Activity: State the number of lines that hold "Sconfiggere" in the records below, with no other words.
Top of Given records
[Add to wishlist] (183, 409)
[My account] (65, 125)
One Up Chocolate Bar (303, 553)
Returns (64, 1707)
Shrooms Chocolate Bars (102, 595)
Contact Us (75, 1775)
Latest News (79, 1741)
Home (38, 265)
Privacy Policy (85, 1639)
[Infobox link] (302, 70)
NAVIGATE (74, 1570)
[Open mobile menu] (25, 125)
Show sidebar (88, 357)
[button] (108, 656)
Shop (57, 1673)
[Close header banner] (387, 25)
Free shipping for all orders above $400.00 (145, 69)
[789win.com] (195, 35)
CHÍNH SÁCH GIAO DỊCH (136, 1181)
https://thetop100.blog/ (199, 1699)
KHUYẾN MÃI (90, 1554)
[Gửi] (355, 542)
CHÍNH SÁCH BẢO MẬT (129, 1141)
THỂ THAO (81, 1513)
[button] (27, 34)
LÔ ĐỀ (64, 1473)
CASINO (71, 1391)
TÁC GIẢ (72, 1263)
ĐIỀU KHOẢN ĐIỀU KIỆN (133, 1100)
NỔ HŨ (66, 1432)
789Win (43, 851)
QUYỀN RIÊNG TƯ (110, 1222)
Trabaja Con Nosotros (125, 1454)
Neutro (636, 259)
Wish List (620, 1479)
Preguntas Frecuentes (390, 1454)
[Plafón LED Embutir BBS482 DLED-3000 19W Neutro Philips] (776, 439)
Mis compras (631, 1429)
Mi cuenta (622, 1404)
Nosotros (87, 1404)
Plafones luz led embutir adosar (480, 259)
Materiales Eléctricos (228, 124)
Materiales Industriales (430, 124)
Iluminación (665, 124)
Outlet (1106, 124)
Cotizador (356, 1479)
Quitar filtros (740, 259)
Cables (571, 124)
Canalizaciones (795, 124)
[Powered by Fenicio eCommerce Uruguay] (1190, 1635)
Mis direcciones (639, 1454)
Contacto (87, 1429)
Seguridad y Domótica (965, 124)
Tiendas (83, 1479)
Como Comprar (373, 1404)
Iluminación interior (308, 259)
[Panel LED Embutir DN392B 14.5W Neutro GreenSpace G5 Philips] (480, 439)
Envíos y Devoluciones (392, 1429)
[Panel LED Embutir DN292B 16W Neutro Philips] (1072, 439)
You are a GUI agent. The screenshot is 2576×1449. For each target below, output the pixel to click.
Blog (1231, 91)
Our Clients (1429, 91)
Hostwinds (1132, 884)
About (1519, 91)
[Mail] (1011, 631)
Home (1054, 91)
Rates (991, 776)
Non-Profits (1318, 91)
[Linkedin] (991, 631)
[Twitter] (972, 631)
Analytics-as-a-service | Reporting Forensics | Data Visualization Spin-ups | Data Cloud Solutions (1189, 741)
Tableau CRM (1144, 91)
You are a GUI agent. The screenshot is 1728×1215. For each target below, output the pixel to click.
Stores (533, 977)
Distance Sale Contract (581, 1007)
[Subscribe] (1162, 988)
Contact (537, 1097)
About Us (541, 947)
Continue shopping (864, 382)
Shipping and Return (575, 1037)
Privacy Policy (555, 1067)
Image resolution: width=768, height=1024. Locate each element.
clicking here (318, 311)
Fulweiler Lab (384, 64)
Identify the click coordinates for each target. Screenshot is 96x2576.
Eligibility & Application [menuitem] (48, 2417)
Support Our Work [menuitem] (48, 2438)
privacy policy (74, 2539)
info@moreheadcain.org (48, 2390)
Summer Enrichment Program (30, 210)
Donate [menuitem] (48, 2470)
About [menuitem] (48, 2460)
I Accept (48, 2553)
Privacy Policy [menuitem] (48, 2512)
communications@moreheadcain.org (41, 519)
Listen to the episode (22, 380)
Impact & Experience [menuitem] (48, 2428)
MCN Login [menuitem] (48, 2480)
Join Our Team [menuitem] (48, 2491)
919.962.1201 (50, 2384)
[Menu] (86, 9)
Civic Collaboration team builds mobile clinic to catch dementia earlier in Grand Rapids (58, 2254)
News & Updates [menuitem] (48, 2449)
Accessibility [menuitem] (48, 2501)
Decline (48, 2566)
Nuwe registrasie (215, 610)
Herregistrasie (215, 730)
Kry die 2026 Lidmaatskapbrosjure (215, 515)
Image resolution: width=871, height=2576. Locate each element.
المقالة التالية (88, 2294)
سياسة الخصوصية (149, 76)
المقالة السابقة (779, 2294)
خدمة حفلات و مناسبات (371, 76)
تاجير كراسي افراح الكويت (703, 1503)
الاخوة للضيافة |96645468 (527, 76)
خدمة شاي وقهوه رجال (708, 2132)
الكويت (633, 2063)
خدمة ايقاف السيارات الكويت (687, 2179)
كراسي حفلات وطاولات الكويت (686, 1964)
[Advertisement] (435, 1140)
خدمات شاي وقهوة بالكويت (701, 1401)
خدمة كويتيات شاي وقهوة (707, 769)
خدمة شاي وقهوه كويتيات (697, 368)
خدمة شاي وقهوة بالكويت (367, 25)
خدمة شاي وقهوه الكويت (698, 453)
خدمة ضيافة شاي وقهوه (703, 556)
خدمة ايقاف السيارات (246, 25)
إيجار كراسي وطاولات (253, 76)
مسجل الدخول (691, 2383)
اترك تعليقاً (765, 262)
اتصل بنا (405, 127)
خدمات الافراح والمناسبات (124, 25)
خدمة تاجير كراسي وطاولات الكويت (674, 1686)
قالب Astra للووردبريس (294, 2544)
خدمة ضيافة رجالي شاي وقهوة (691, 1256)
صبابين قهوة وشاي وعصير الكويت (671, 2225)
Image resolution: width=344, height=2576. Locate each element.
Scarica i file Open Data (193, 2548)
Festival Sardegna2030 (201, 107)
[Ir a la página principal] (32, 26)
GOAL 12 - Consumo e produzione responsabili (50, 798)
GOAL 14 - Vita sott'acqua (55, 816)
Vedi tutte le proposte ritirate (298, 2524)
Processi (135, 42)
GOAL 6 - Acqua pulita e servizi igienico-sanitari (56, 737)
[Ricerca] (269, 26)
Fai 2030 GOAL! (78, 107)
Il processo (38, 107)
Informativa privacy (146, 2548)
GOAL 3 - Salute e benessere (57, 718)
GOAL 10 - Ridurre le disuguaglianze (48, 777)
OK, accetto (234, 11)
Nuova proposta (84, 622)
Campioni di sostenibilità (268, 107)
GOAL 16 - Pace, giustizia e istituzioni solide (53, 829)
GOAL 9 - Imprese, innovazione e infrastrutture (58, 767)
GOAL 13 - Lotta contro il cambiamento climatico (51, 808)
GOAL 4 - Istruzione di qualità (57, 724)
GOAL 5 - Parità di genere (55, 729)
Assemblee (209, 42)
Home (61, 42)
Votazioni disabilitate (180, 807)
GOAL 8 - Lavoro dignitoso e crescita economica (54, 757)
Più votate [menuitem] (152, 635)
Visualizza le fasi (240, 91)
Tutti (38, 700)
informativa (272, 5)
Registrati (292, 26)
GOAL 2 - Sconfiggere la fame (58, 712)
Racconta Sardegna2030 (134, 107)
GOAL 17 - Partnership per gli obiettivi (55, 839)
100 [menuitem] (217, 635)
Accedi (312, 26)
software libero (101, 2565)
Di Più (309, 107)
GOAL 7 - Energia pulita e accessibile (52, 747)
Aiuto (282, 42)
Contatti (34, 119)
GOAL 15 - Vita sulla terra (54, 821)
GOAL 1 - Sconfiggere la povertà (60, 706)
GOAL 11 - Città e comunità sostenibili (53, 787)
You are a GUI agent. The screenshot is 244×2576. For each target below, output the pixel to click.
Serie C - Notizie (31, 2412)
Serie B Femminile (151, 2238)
Bottom of Given records
Worked solution: 2